Au moment où on célèbre le 20ème anniversaire des accords d’Oslo, (qui  avaient  laissé  espérer qu’une  négociation directe entre Israéliens et Palestiniens pouvait  conduire à la création d’un Etat palestinien viable, et à la reconnaissance d’Israël  par les pays arabes, dans des frontières sures), la négociation qui reprend  aujourd’hui entre un gouvernement d’Israël plus radical que jamais, et un gouvernement palestinien, plus faible que jamais,  semble vouée, une nouvelle fois   à l’échec, dans ce Moyen-Orient en feu,  où règne la guerre civile chez tous les voisins d’Israël, sauf en Jordanie.

Pour les uns  comme  les autres, la poursuite éternelle de la négociation est bienvenue, parce qu’elle donne à chaque gouvernement, chaque élite,  une légitimité. Mais ce n’est pas durable et le statu quo est impossible : bien des Palestiniens  quittent leur terre ou se radicalisent, pendant que bien des Israéliens ont l’illusion de croire qu’en installant des colonies un peu partout, (avec déjà plus d’un demi-million d’Israéliens vivant au-delà  de la Ligne verte de 1967), ils rendront impossible la création d’un état palestinien, et feront  même, pour certains, d’Israël une théocratie,  où seuls les juifs  auraient droit à la citoyenneté.

Pour les uns, la tentation du messianisme devient de plus en plus forte. Pour les autres, c’est celle    du radicalisme ; car, en rendant impossible la création d’un Etat palestinien viable, les Israéliens conduiront  peu à peu les Palestiniens à revenir à leur  revendication  de 1947 : deux peuples dans un seul Etat.

A la fin du dernier Ramadan, Israël à élégamment ouvert   ses frontières à des  habitants de Cisjordanie, qui se sont précipités par milliers  sur les plages israéliennes ; sans le moindre incident. Certains Israéliens y ont vu l’amorce d’une  véritable coexistence pacifique. Mais, pour beaucoup de Palestiniens, cela a,  au contraire,  conforté une vieille théorie selon laquelle ils n’ont pas nécessairement  besoin d’un Etat autonome, et qu’il leur suffit  de devenir majoritaires dans celui qui les marginalise.

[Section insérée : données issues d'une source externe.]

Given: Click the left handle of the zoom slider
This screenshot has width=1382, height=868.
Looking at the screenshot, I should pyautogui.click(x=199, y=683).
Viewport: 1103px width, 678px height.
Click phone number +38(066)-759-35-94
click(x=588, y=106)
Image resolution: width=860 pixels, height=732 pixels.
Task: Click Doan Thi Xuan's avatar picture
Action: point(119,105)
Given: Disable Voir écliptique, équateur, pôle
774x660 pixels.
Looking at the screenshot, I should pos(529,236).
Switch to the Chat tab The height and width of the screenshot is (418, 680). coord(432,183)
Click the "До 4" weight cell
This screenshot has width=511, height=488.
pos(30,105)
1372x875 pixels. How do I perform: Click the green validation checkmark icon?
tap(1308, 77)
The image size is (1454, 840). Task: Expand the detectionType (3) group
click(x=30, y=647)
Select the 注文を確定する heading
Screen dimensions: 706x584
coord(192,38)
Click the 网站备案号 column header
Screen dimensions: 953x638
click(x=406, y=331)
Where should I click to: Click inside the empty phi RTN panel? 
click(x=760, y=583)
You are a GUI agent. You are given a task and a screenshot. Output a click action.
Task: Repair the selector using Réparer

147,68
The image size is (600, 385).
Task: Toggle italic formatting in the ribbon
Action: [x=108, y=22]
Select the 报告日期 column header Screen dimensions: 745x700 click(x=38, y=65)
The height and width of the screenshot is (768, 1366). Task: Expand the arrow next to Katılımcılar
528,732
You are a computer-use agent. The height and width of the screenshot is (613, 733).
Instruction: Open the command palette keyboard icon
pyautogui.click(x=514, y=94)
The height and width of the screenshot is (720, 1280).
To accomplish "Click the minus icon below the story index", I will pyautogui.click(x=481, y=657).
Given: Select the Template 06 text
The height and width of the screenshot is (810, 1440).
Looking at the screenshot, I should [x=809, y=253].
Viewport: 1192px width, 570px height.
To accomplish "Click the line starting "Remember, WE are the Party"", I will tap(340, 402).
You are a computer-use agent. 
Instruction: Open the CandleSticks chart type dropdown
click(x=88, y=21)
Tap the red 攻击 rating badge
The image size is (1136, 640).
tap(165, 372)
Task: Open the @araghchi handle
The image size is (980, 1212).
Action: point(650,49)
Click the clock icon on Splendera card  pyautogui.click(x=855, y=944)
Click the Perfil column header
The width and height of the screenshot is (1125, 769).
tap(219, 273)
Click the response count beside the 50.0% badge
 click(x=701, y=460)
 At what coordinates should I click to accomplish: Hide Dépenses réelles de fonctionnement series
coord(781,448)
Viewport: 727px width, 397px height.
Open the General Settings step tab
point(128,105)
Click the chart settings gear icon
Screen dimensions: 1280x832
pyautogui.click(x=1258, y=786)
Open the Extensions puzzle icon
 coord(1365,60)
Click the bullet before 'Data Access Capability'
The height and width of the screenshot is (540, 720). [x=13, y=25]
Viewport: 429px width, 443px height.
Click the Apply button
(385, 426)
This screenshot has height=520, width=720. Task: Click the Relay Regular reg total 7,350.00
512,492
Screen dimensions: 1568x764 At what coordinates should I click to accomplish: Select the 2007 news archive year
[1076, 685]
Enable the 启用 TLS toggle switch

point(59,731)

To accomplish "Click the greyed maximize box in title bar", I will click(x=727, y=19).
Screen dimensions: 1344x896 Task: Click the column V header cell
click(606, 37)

Depuis peu,  la population palestinienne, si on lui ajoute celle des Arabes israéliens, est  plus nombreuse que celle des juifs israéliens (6,1 sur 12 millions).   Le déséquilibre ne fera que s’aggraver. Les  Israéliens n’auront un jour plus qu’un seul destin : celui de se faire dominer  démographiquement, puis  militairement, dans un Etat unique, qui sera, au mieux, laïc et multiconfessionnel ; au pire, vraisemblablement,  islamique.    Ils disparaitront  alors dans une « palestinisation » d’Israël, qu’ils  devront alors quitter, de gré ou de force.

A moins que, autre solution encore, pour gagner la bataille démographique,  les Israéliens modifient radicalement leur  définition de ceux à qui ils appliquent leur «  loi du retour » ;  et l’ouvrent à tous ceux qui, par millions,  sans aucune filiation,  pourraient vouloir se convertir au judaïsme ; comme ils l’ont fait il y a 20 ans  avec ceux, juifs ou prétendus tels, arrivant de l’ancienne Union soviétique.  Ils les installeront alors dans de nouvelles colonies, chassant les Palestiniens. Ce serait alors  l’ « israelisation »de la Palestine.

La juxtaposition de deux Etats viables, la palestinisation d’Israël, l’israélisation de la Palestine. Trois scénarii aujourd’hui invraisemblables. Et pourtant,    l’un d’entre eux se réalisera.  Le deuxième est aujourd’hui, de loin, le plus probable.